The IRS ruled that, for purposes of applying §954(h) to CFC1, the gain realized by CFC1 on the sale of the F-DE non-passive assets would be treated as qualifying lending or finance income described in §954(h)(2)(B)(i). Thus, CFC1 should qualify for the active financing exception for the year of sale. Gain on the sale of the small percentage of passive assets would not qualify for this purpose, but the amount of such gain should not cause CFC1 to fail the 70% test.
The ruling reconfirms that the sale of an interest in a disregarded entity will be analyzed as a sale by the parent of the assets of such entity for purposes of applying the Subpart F rules (§§951-965). It also confirms that the FPHCI exception for assets used, or held for use, in a trade or business applies to assets used in a finance business that qualifies under §954(h). An important aspect of the ruling is that such gain is "good" income for purposes of the eligibility test for the financing exception.
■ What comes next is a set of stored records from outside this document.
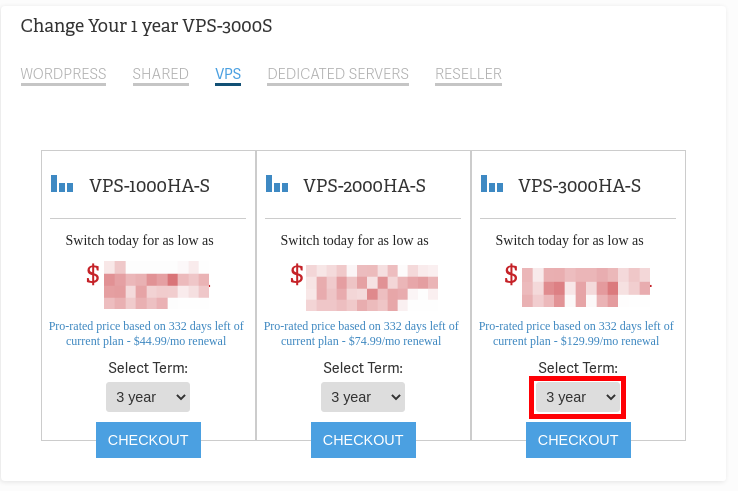The height and width of the screenshot is (491, 738).
Task: Click the VPS-2000HA-S bar chart icon
Action: click(277, 184)
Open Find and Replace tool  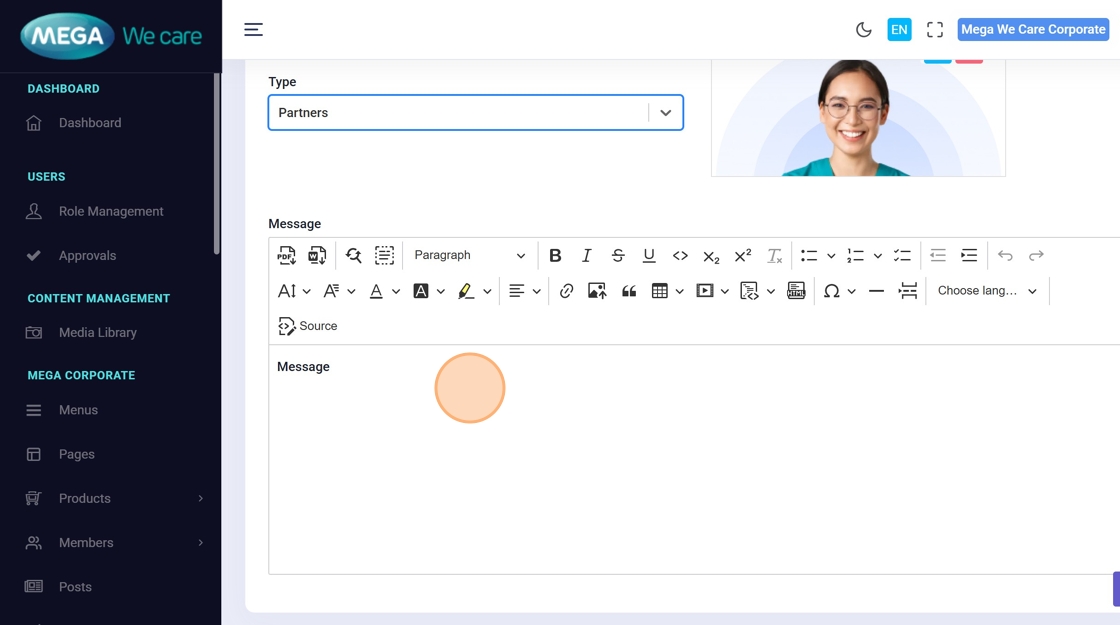click(354, 256)
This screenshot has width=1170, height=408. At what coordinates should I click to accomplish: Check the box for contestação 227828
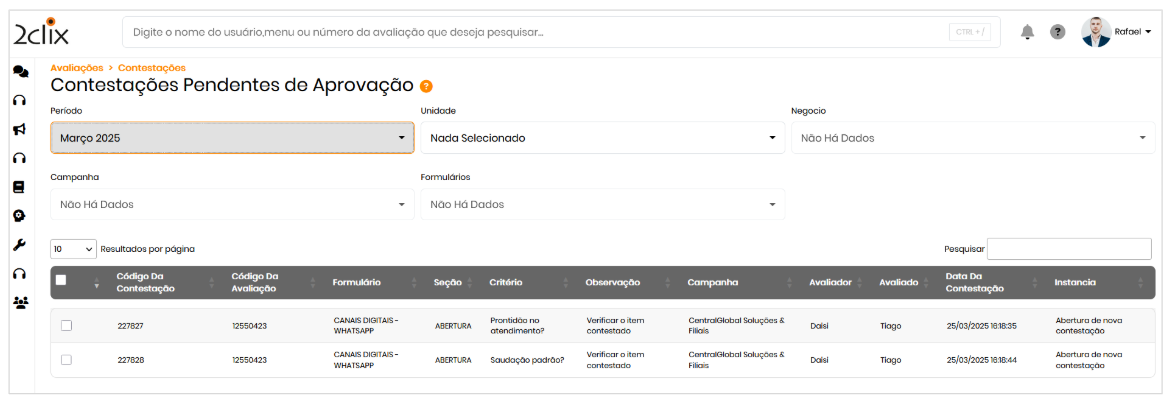pyautogui.click(x=66, y=359)
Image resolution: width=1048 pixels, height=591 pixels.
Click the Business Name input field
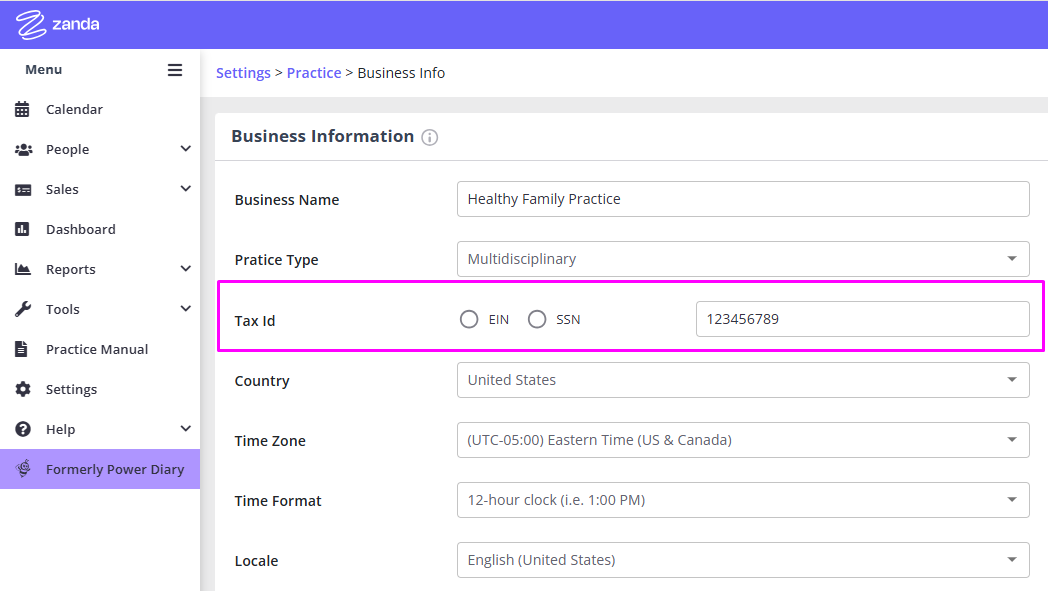[743, 199]
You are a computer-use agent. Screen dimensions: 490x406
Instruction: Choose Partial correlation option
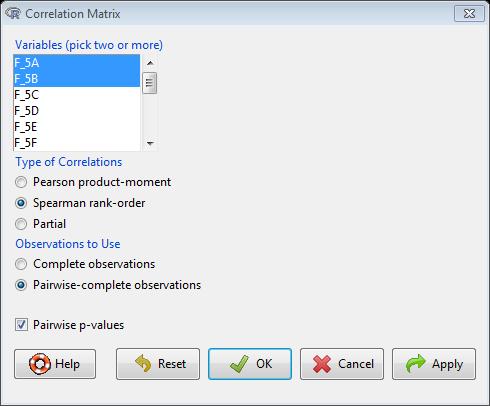[21, 224]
This commentary also will appear in the February 2013 issue of the Tax Management International Journal. For more information, in the Tax Management Portfolios, see Yoder, 927 T.M., CFCs-Foreign Personal Holding Company Income, and in Tax Practice Series, see ¶7150, U.S. Persons-Worldwide Taxation.
1 §989(a).
2 §954(h)(4)(A) - (E).
3 Regs. §301.7701-2(a); Dover Corp. & Subs. v. Comr., 122 T.C. 324 (2004).
4 §954(c)(1)(B).
5 Regs. §1.954-2(e)(2).
6 Regs. §1.954-2(e)(3).
7 Gain from the sale of inventory also is excluded from this category of FPHCI. §954(c)(1)(B) (last sentence); Regs. §1.954-2(e)(1)(ii)(A).
8 Regs. §1.954-2(e)(3)(iv) and (vi).
9 Staff of the Joint Committee on Taxation, General Explanation of the Tax Reform Act of 1986, 100th Cong., 1st Sess. (5/4/87), at p. 974.
10 S. Rep. No. 313, 99th Cong., 2d Sess. (5/29/86), at p. 367.
11 See also §954(c)(1)(B)(i) (exception for gain from sale of property that gives rise to dividends, interest, rents, or royalties that are not FPHCI under §954(h)); cf. Regs. §1.954-2(e)(2)(ii) (gain on the sale of debt instruments generally is FPHCI).
12 The fact that the FPHCI generated by the passive assets was excluded from Subpart F income under the de minimis exception did not allow the gain on the sale of such assets to qualify for an exception.